Convert the lines of the records below into a numbered list, omitting any blank lines.
## begin Material shown
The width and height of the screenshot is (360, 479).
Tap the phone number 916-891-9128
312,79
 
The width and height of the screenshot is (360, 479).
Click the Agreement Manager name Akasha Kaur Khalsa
## end Material shown
▶ **Answer**
1. The width and height of the screenshot is (360, 479).
2. Tap the phone number 916-891-9128
3. 312,79
4. The width and height of the screenshot is (360, 479).
5. Click the Agreement Manager name Akasha Kaur Khalsa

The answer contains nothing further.